Just one man, Allam Abboud, a younger brother of the killed leader Hassan Abboud, is said to have made it out alive. He is now recovering in hospital.

It’s not yet clear what caused the blast. Syria expert Charles Lister of the Brookings Doha Center wrote in a column published on Wednesday that the most likely scenario was a regime air strike.

In a statement released on Facebook, Ahrar al-Sham officials also said the bomb was not brought into the meeting on anyone’s person, and insist that it was not a car bomb.

Some group insiders have since suggested that the device might have been placed under or near the building and somehow tunnelled in, but others have refuted the idea, suggesting that a regime strike would have been more likely.

The blast leaves Ahrar al-Sham, and the larger Islamic Front organisation it belongs to, markedly weaker. Although a new leader Hashem al-Sheikh has already been named, he heads an organisation missing its entire top tier of management.

The dynamics around the group are also as challenging as the ones within it, with Syria’s opposition weakened by years of bloody civil war.

Ahrar al-Sham is part of the Islamic Front, a group considered to consist of largely Salafist fighters that is battling both the Syrian regime and Islamic State (IS) militants.

The Islamic Front is not part of the more moderate opposition favoured by the West, and contains fighters from al-Qaeda’s official representative in Syria Jabhat al-Nusra. However, the Islamic Front has consistently clashed with IS while al-Nusra fighters – once seen as close to IS - officially turned the guns on their former allies earlier this year.

This anti-IS, anti-Assad position has long left some in the western world arguing for greater cooperation with the Islamic Front in general and Ahrar al-Sham in particular, with widespread debate focusing on how extreme the group actually is.

According to Lister, Ahrar al-Sham leader Hassan Abboud played a vital middle-ground role negotiating between different ideological groups and, crucially, prevented young Syrian Ahrar al-Sham fighters from joining more extremist organisations like Jabhat al-Nusra and IS. Lister also cites the decision made by Ahrar al-Sham and the Islamic Front to sign on to a broader Revolutionary Command Council in August as an example of the group’s ability to hold that middle ground.

The move put them on the same side as groups they opposed ideologically – elements of the secular Free Syrian Army rebel group and even some factions with US backing – but it gave the cobbled-together opposition the chance of a more united front against its common enemies, Assad and IS.
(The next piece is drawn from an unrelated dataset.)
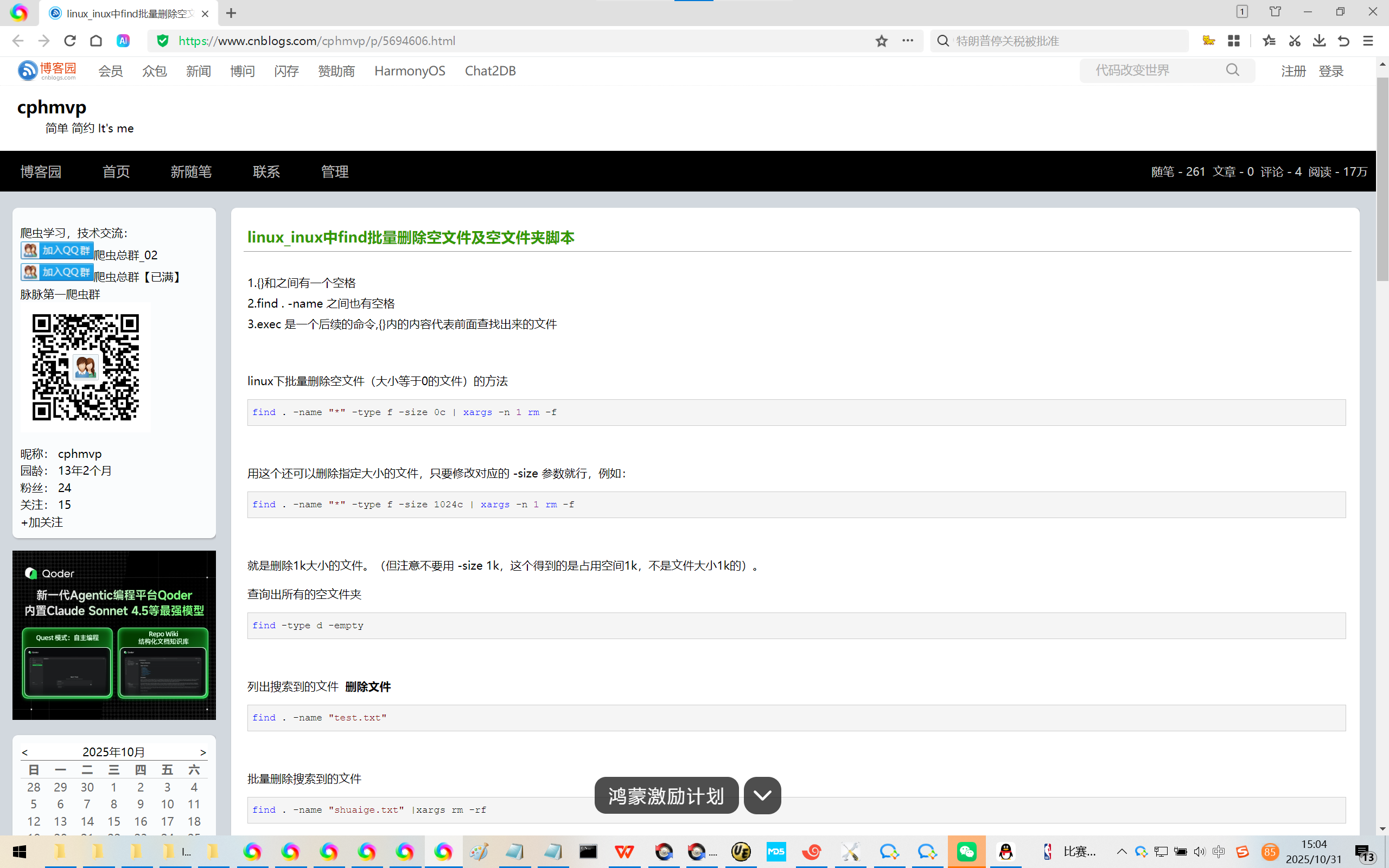The width and height of the screenshot is (1389, 868).
Task: Click the 登录 login link
Action: (1330, 71)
But a Syrian analyst - who writes under the name Charles Windsor and uses a pseudonym for security reasons - said he has good information linking another Islamic Front rebel group to the attack on Ahrar al-Sham’s headquarters.
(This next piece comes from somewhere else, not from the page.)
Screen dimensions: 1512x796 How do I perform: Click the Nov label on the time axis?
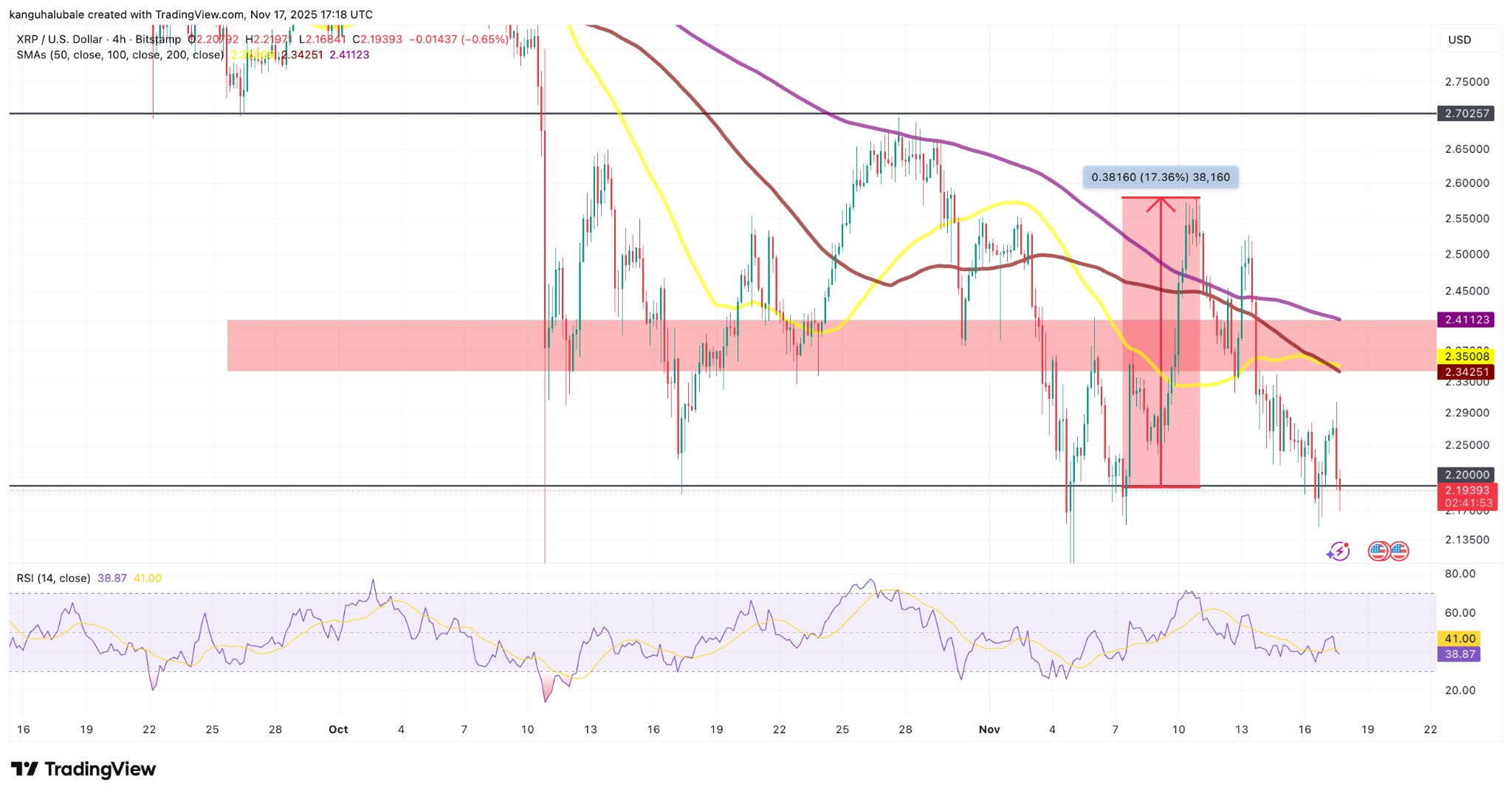click(989, 729)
“I think it less likely it was regime and more likely it was another rebel group close to them, concerned they were getting too extremist and looking to get rid of them,” said Windsor.

“This had to happen because Ahrar was close to becoming a terrorist group, which would make it hard for the US to arm the rebels. Now with these extremist leaders gone, the group will either become more moderate, which I doubt, or it will collapse and the fighters not inclined to terrorism will join the FSA.”

Analysts are now divided about how “moderate” the group and its leadership was. While Windsor asserts that it was the more extreme leaders who were killed, Lister and several insiders note that many of those killed were Ahrar al-Sham’s more moderate members.

“It would seem Ahrar al-Sham's senior leadership has lost a balance it previously managed between moderates and hardliners, with the latter now more openly dominant,” Lister wrote.

According to Humam al-Shami, a member of Ahrar al-Sham, the meeting in the bunker was focused on alliances the group might set up to defeat Islamic State.

One of the ideas on the table was a possible collaboration with Kurdish brigade, Shami explained, while suggesting that this proposal demonstrated the breadth of Abboud’s vision and showed just how vast the battle against IS is becoming.

Though he admitted that he was concerned that the blast might prove damaging to Ahrar al-Sham, Shami stressed that the group’s main aim was to find those responsible and move forward.